Natural language processing on computational cluster

The aim of the course is to introduce methods required in natural language processing (processing huge data sets in distributed environment and performing machine learning) and show how to effectively execute them on ÚFAL computational Linux cluster. The course will cover ÚFAL network and cluster architecture, SGE (Sun/Oracle/Son of Grid Engine), related Linux tools and best practices.

The course follows the outline in the ÚFAL wiki: Introduction to ÚFAL (you will need an ÚFAL wiki account to access that site; each ÚFAL PhD student is entitles to get a wiki account).

The whole course is taught in several first weeks of the semester.
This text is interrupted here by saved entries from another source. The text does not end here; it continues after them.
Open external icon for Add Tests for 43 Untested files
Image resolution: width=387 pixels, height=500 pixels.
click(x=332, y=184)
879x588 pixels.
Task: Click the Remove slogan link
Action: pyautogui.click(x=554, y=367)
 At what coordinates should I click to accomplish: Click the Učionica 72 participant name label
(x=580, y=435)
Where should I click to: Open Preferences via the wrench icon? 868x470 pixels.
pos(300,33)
If you plan to attend the course, please contact any of the Guarantors listed below.


SIS code: NPFL118
Semester: winter
E-credits: 3
Examination: 0/2 C
Guarantors: Milan Straka, Martin Popel, Rudolf Rosa

Preliminary 2020 Schedule

when where who: what
Wednesday 23.9. 14:00-18:00 Zoom Ruda+Sangeet: intro to ÚFAL (non-IT topics), Linux network, CPU and GPU cluster
Tuesday 29.9. 10:00-12:00 Zoom Martin: CPU and GPU cluster Q&A, IT tricks, Python, Publications
Tuesday 29.9. 13:00-16:45 Zoom Ruda: PhD studies, GAUK, other non-IT topics
Wednesday 30.9. 10:00-16:00 Zoom Milan: SGE recap, SGE assignments, GPU scheduling
Thursday 1.10. 10:00-15:00 Zoom Milan: Spark, assignments
Thursday 1.10. 15:30-16:30 Zoom Martin: Publications, Q&A


In order to pass the course, you have to attend the meetings and do all the required assignments.
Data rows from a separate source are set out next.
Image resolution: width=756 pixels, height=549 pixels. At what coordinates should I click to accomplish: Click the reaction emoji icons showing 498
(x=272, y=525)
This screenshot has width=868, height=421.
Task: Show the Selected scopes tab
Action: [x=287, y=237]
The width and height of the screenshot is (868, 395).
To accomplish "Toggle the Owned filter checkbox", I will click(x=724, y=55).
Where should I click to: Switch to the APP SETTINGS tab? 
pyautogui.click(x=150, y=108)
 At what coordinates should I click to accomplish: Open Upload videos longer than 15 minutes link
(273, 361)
  • originally Sun Grid Engine, since 2001, open-source
  • in 2009 changed to Oracle Grid Engine, no longer open-source
  • several open-source forks, most importantly Son of Grid Engine


Initialization instructions are on ÚFAL wiki.

In addition, it is a good idea to create ~/.sge_request which can specify default arguments, with at least

-b y
# optionally also -m n, which disables default mail notification

Quick Intro

qsub: submit a job for execution

  • -b [y|n] binary or a script (always use -b y)
  • -cwd keep current working directory (probably you always want to use -cwd)
  • -v variable[=value] defines or redefines environment variable
  • -V export all environment variables
  • -N name set name of the job
  • -o outpath set file with the standard output of the job; default $JOB_NAME.o$JOB_ID
  • -e outpath set file with the standard error of the job; default $JOB_NAME.e$JOB_ID
  • -j [y|n] merge standard output and error
  • -sync [y|n] wait till the job finishes
  • -l resource1=value,resource2=value sets required resources
    • mem_free=2G required amount of memory
    • h_data=20G maximum amount of memory; stop job if exceeded
  • -q queue submits only to given queue
  • -pe parallen_environment machines uses a given parallel environment
  • -hold_jid comma_separated_job_list jobs that must finish before this job starts
  • -p priority sets the priority of your job; the default one is -100 and it has to be less or equal to zero
  • environmental variable JOB_ID
  • environmental variable JOB_NAME

Array Jobs

  • -t 1-n start array job with nn tasks numbered 1n1 … n
  • environmental variable SGE_TASK_ID
  • output and error files $JOB_NAME.[eo]$JOB_ID.$TASK_ID
  • -t m-n[:s] start array job with tasks m,m+s,,nm, m+s, …, n
  • environmental variables SGE_TASK_FIRST, SGE_TASK_LAST, SGE_TASK_STEPSIZE
  • -tc j run at most jj tasks simultaneously
  • -hold_jid_ad comma_separated_job_list array jobs that must finish before this job starts; task ii depends only on task ii of specified jobs


We currently have the following queues

  • cpu-ms.q, cpu-troja.q
  • gpu-ms.q, gpu-troja.q

The following queue specifications are available

  • queue_name: the queue_name can be a wildcard, i.e., cpu-*
  • queue_name@machine:
    • the machine can also be a wildcard
    • the machine can even be !(achilles3|hector*)

Parallel Environments

SGE supports jobs with multiple threads/machines. Default parallel environments are

  • -pe smp 16: ask for 16 threads on a single machine
  • -pe make 16: ask for 16 simultaneously running processes

qstat: list of running jobs

  • detailed information about a job can be obtained using qstat -j job_id
  • qstat -u user shows jobs of a given user, and qstat -u "*" shows all jobs
  • ~straka/bin.local/qs aggregates a lot of qstat outputs

qalter: modify properties of a submitted/running job with given id

  • only some properties can be modified, i.e., qalter 123 -tc 10

qdel: stops jobs with given ids

  • for array jobs, qdel job_id.task_id removes only one task

qrsh: start an interactive shell

  • think ssh
  • unfortunately, the job is stopped when connection is broken
    • you can have a screen/tmux/… on sol[1-9] and qrsh from there
    • you can submit screen -D -m using qsub
      • look in ~straka/.screenrc for some defaults

Simple Array Job Example

The following script processes a Wikipedia file described in Assignments and returns sorted list of article names.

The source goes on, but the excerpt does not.